++++ SELECTED EXTRACT
I doubt it. They know they are junk too.
Precious metals (like Gold and Silver) have no value other than the notional one which mindshare attaches to them.
E.g. If people suddenly decided en-masse that Gold made crap jewellery then there would be no reason to buy it (it's not the best conductor, and there are cheap ways to make good conductors not corrode).
They are no different from money. ANYTHING at all only has value because people assign value to it.
Food has more value than anything else, because it is necessary to survive. Gold is no more necessary than Pokemon cards.
During the Gold Rush, it was the tool and equipment suppliers that made out filthy rich, not the miners (except for a lucky few).
Life is not for the lazy.
Is bitcoin that virtual currency where users lost heaps of cash a few years ago when its value crashed big time? I don't mean to be trolling (well, I actually do), but are there really people who still actually believe in this thing with built-in deflation?
Notional value is THE only value.
Metals have intrinsic properties. How those properties are valued are entirely subjective, and carries no other value than the notional one which mindshare attaches to them. They're only given meaning because at this day and age those properties are sought after. And I can agree with you that we'll probably need good conductors for a good amount of time. But parallel to this, the Bitcoin protocol also has intrinsic properties, some of which are valued higher and higher in a world where privacy diminishes.
In a post-apocalyptic world I would have no primary need for either gold, nor Bitcoins.
if you can buy the hardware on credit,
1. use the hardware to mine new BitCoins
2. pay back the hardware vendor with your BitCoins
3. ???
every utopia and cult has enthusiasts who drive everything forward by force of their will
eventually the bubble pops
give it time
myself, i think there is something interesting going on in this niche, but i don't think any one has figured out what that useful thing will be yet
mining bit coins is definitely not what is interesting, profitable, or useful
intellectual property law is philosophically incoherent. it is your moral duty to ignore it or sabotage it
thinking all the stupid articles about bitcoin have stopped.
You want a real currency? they're called gold and silver. They have lasted thousands of years, and will last thousands of years more, short of us figuring out a way to create them in the lab.
Not a stable currency for long.
http://www.planetaryresources.com/
Except that gold and silver have been hoarded by a select few individuals for the sole purpose of flooding the markets and devaluing other's gold/silver so they can acquire more of it.
With Bitcoins, this not as easy.
I was mining bitcoins with two AMD Radeon 9790 cards and was barely turning a profit. The problem is that the electricity cost to run the computer and the video cards is very expensive. It tripled my electricity bill. Then the difficulty was doubled, now I'm making negative profit. There is very little chance that if I continued to mine, the bitcoins I have in my wallet would ever become worth enough to make the money back. The same is true for everyone else: The more GPU's you add the more electricity costs and so you need so much hardware to break even that you'll never go into profit. The only hope is that you're one of the lucky few first people to receive one of the ASIC units from the two companies that claim to be close to shipping. Of course neither of those companies has actually shown a working unit even though they've taken thousands of orders (including two orders from me, one to each company).
Except of course for the fact that most precious metals have very limited inherent value beyond the psychological "ooooh shiny" which essentially makes gold not a whole lot different than a fiat currency. In the event of the total breakdown of civilization you could at least burn the money for warmth.
++++++++
GIVEN REQUEST A:
In the listing, retype the lines from the one containing "Click the $27 total cell" to the one containing "should pyautogui.click(x=187, y=307).", both included.
The Bitcoin discussion above and the listing that comes next are unrelated to each other.
++++ TASK INPUTS
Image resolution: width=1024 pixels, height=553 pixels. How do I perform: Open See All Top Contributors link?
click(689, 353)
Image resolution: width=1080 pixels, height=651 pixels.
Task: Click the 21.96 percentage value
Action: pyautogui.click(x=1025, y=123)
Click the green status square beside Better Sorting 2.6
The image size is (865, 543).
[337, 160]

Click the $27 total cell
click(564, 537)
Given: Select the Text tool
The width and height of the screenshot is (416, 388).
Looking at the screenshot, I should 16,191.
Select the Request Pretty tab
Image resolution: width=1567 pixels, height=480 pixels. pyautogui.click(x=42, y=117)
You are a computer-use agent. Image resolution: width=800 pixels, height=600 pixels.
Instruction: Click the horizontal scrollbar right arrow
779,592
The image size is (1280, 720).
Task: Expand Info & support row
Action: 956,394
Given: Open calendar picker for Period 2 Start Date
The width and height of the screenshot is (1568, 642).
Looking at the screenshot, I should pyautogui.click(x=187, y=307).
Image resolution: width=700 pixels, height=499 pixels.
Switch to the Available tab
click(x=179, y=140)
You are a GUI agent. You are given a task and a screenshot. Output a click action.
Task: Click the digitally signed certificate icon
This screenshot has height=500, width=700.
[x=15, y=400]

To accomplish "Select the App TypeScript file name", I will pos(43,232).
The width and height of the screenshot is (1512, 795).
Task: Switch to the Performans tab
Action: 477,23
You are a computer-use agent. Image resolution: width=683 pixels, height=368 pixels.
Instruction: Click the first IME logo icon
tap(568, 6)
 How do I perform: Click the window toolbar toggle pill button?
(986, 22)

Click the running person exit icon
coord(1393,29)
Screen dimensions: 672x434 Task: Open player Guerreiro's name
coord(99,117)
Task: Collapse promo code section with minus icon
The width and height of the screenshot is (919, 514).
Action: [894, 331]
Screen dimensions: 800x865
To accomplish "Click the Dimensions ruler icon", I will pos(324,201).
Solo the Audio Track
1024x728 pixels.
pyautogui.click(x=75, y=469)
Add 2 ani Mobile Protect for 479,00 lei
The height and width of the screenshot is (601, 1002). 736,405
++++++++
GIVEN REQUEST B:
Echo the Bitcoin discussion from "They are no" to "THE only value." without any change.

COMPLETE ANSWER A:
Click the $27 total cell
click(564, 537)
Given: Select the Text tool
The width and height of the screenshot is (416, 388).
Looking at the screenshot, I should 16,191.
Select the Request Pretty tab
Image resolution: width=1567 pixels, height=480 pixels. pyautogui.click(x=42, y=117)
You are a computer-use agent. Image resolution: width=800 pixels, height=600 pixels.
Instruction: Click the horizontal scrollbar right arrow
779,592
The image size is (1280, 720).
Task: Expand Info & support row
Action: 956,394
Given: Open calendar picker for Period 2 Start Date
The width and height of the screenshot is (1568, 642).
Looking at the screenshot, I should pyautogui.click(x=187, y=307).

COMPLETE ANSWER B:
They are no different from money. ANYTHING at all only has value because people assign value to it.
Food has more value than anything else, because it is necessary to survive. Gold is no more necessary than Pokemon cards.
During the Gold Rush, it was the tool and equipment suppliers that made out filthy rich, not the miners (except for a lucky few).
Life is not for the lazy.
Is bitcoin that virtual currency where users lost heaps of cash a few years ago when its value crashed big time? I don't mean to be trolling (well, I actually do), but are there really people who still actually believe in this thing with built-in deflation?
Notional value is THE only value.